# PROBLEM DETAILS
From the line containing "Image resolution: width=322" to the very last line of the data below, transcribe everything exactly and nothing more.

# PROVIDED RECORDS
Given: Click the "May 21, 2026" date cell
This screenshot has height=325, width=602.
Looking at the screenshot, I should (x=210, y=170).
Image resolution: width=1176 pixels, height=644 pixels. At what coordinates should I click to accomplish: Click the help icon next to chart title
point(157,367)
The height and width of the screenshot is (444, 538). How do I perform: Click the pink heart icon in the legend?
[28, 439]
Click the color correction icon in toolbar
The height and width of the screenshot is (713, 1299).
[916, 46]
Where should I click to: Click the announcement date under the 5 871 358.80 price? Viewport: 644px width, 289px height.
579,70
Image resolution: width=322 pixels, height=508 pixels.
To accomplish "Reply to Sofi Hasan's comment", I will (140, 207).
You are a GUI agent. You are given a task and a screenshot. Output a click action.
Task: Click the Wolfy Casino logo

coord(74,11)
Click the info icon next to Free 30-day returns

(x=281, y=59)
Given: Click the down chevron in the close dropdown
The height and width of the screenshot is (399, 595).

# YOUR RESPONSE
Image resolution: width=322 pixels, height=508 pixels.
To accomplish "Reply to Sofi Hasan's comment", I will (140, 207).
You are a GUI agent. You are given a task and a screenshot. Output a click action.
Task: Click the Wolfy Casino logo

coord(74,11)
Click the info icon next to Free 30-day returns

(x=281, y=59)
Given: Click the down chevron in the close dropdown
The height and width of the screenshot is (399, 595).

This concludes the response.